Gerçekçi kanat güçlendi, ancak Yeşiller yol kat ettikçe içerisindeki mücadele de şiddetlendi. 1999’da Joschka Fischer, Kosova’daki NATO hava saldırılarına Yeşiller’in destek verebileceğini söylediğinde parti konferansında kırmızı boyayla protesto edildi.
2011 yılında partiden ilk eyalet başbakanı seçildi
Yeşiller içerisindeki tartışmalar on yıllarca sürdü.
Ancak eyalet hükümetlerindeki etkinlikleri Yeşiller’in de etkili bir yönetim sergileyebileceği düşüncesini pekiştirdi.
2011’de Baden-Württemberg Eyaleti’nde ilk kez Yeşiller Partisi’nden bir eyalet başbakanı seçildi. Winfried Kretschmann, ekonomik ve çevreci motivasyonlarla konumunu pekiştirdi ve destek topladı.
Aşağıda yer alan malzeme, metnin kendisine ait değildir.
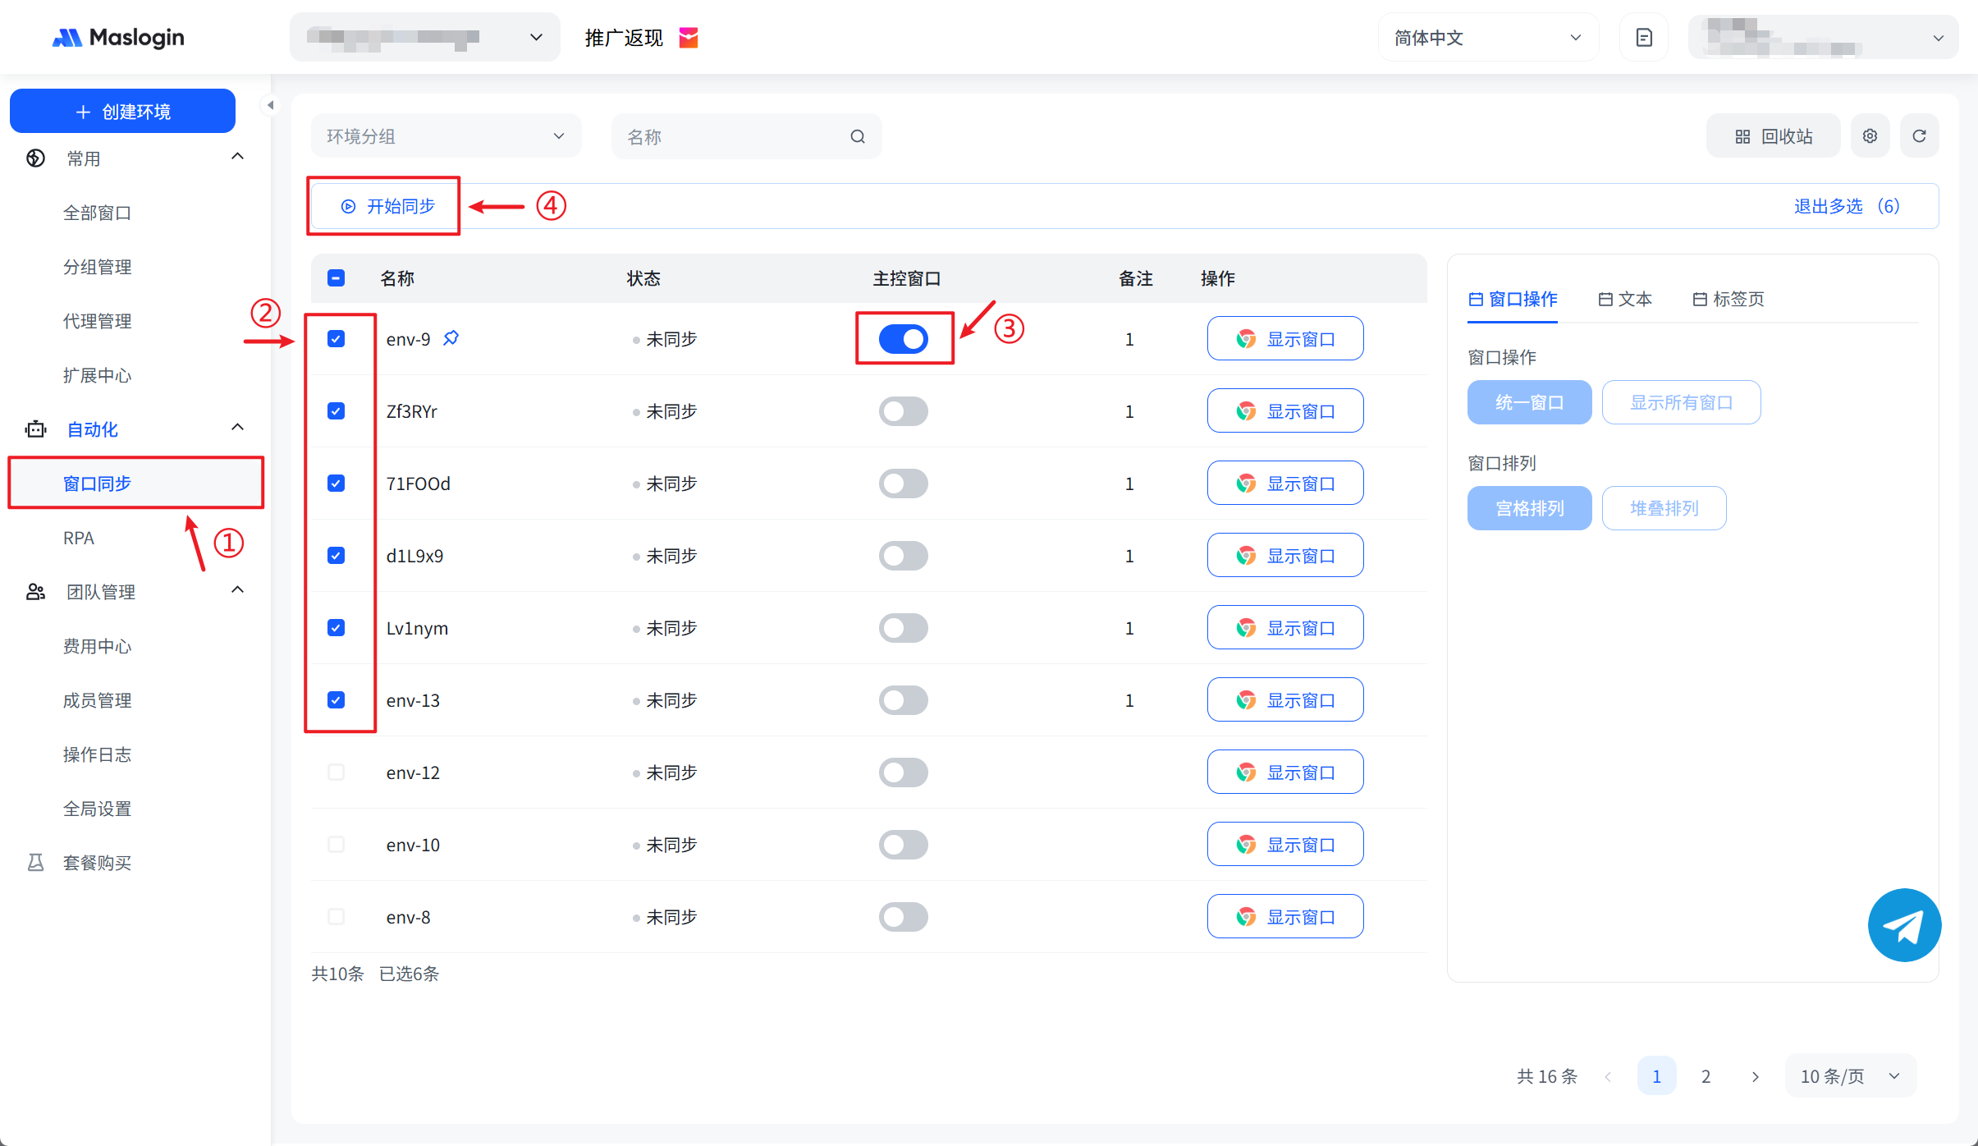Open the 简体中文 language dropdown
This screenshot has width=1978, height=1146.
(1487, 38)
Üç yıl önce Yeşiller Partisi, Baerbock ile Robert Habeck’i eş başkanlar olarak belirledi.
İki lider de partinin gerçekçi kanadından geliyor ancak iki kanadı bir araya getirme becerileri oldukça yüksek. Yeşiller’in anket sonuçları yüzleri güldürdükçe, gerçekçilere yönelik muhalefet de duruluyor.
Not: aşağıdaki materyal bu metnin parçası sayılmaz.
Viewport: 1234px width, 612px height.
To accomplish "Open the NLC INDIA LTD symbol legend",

Ancak iktidar yürüyüşleri çok kolay olmayacak.
Anketlerde daha yüksek oy alıyorlar
Yeşiller’le ilgili ilginç bir detay şu: Parti genelde anketlerde göründüğü kadar yüksek oy alamıyor. Seçmenler anketlerde Yeşiller’e oy vereceğini söylemekten hoşlanıyor ancak seçim günü gelip çattığında, geleneksel bağlılıklar ve ekonomiye ilişkin pragmatik kaygılar devreye giriyor.
Bununla birlikte Yeşiller’in tüm cephelerden topa tutulması da muhtemel görünüyor. Solcular onları, ‘soya latte içmeyi işçi haklarından daha önemli bulan elit burjuvalar’ olarak görecek. Sağ ise Yeşiller’in ‘Alman arabalarını ve sosislerini yasaklamak isteyen ahlakçı vaizler’ olduğu iddiasını ortaya atacak.
Öte yandan, nükleer enerjiyi ve kömürü yavaş yavaş bitiren Merkel’in 16 yıllık liderliğinde Almanya da değişti. Artık ortalama seçmen daha “yeşil” ve Yeşiller Partisi daha ana akım bir parti haline geldi. Dolayısıyla Yeşiller karşıtı klişelerin modası geçmiş görünüyor ve bunlar seçmeni kızdırabilir.
Ne olursa olsun Yeşiller iktidara odaklanmış durumda. Artık kimse onlara müsli yemekle ilgili şaka yapamaz.